==== EXTRACTED RECORDS

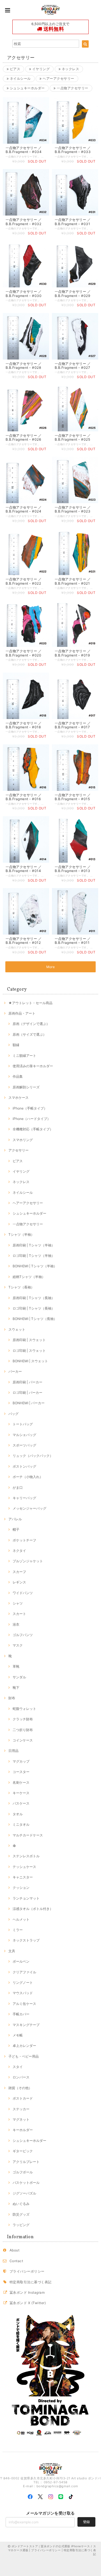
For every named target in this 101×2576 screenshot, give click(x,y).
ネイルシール (20, 78)
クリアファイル (24, 1972)
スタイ (18, 2067)
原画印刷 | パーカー (27, 1382)
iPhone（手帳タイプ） (30, 1108)
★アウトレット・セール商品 (30, 1003)
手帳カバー (21, 2014)
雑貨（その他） (20, 2088)
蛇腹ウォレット (24, 1709)
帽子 (16, 1529)
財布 (11, 1698)
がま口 (18, 1487)
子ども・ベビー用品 (23, 2056)
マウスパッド (23, 1993)
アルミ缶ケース (24, 2004)
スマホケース (18, 1097)
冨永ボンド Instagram (27, 2292)
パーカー (15, 1371)
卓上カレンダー (24, 2046)
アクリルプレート (26, 2162)
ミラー (18, 1930)
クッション (21, 1887)
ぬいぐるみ (21, 2204)
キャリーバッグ (24, 1498)
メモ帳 (18, 2035)
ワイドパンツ (23, 1593)
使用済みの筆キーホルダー (33, 1066)
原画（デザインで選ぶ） (31, 1024)
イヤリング (40, 69)
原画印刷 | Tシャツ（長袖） (34, 1298)
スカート (19, 1614)
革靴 (16, 1666)
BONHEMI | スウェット (30, 1361)
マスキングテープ (26, 2025)
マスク (18, 1645)
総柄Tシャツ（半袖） (29, 1277)
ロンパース (21, 2077)
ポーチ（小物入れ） (28, 1477)
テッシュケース (24, 1867)
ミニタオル (21, 1824)
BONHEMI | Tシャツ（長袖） (35, 1319)
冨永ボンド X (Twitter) (28, 2303)
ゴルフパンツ (23, 1635)
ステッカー (21, 2109)
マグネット (21, 2119)
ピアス (14, 69)
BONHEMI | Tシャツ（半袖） (35, 1266)
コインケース (23, 1740)
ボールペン (21, 1961)
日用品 (13, 1751)
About (14, 2250)
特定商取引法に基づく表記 (31, 2282)
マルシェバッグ (24, 1435)
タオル (18, 1814)
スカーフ (19, 1572)
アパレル (15, 1519)
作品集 (18, 1076)
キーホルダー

========

Type the entries above out again exactly, with no pictures.

**THE ANSWER**
For every named target in this 101×2576 screenshot, give click(x,y).
ネイルシール (20, 78)
クリアファイル (24, 1972)
スタイ (18, 2067)
原画印刷 | パーカー (27, 1382)
iPhone（手帳タイプ） (30, 1108)
★アウトレット・セール商品 (30, 1003)
手帳カバー (21, 2014)
雑貨（その他） (20, 2088)
蛇腹ウォレット (24, 1709)
帽子 (16, 1529)
財布 (11, 1698)
がま口 (18, 1487)
子ども・ベビー用品 (23, 2056)
マウスパッド (23, 1993)
アルミ缶ケース (24, 2004)
スマホケース (18, 1097)
冨永ボンド Instagram (27, 2292)
パーカー (15, 1371)
卓上カレンダー (24, 2046)
アクリルプレート (26, 2162)
ミラー (18, 1930)
クッション (21, 1887)
ぬいぐるみ (21, 2204)
キャリーバッグ (24, 1498)
メモ帳 (18, 2035)
ワイドパンツ (23, 1593)
使用済みの筆キーホルダー (33, 1066)
原画（デザインで選ぶ） (31, 1024)
イヤリング (40, 69)
原画印刷 | Tシャツ（長袖） (34, 1298)
スカート (19, 1614)
革靴 (16, 1666)
BONHEMI | スウェット (30, 1361)
マスキングテープ (26, 2025)
マスク (18, 1645)
総柄Tシャツ（半袖） (29, 1277)
ロンパース (21, 2077)
ポーチ（小物入れ） (28, 1477)
テッシュケース (24, 1867)
ミニタオル (21, 1824)
BONHEMI | Tシャツ（長袖） (35, 1319)
冨永ボンド X (Twitter) (28, 2303)
ゴルフパンツ (23, 1635)
ステッカー (21, 2109)
マグネット (21, 2119)
ピアス (14, 69)
BONHEMI | Tシャツ（半袖） (35, 1266)
コインケース (23, 1740)
ボールペン (21, 1961)
日用品 (13, 1751)
About (14, 2250)
特定商取引法に基づく表記 (31, 2282)
マルシェバッグ (24, 1435)
タオル (18, 1814)
スカーフ (19, 1572)
アパレル (15, 1519)
作品集 (18, 1076)
キーホルダー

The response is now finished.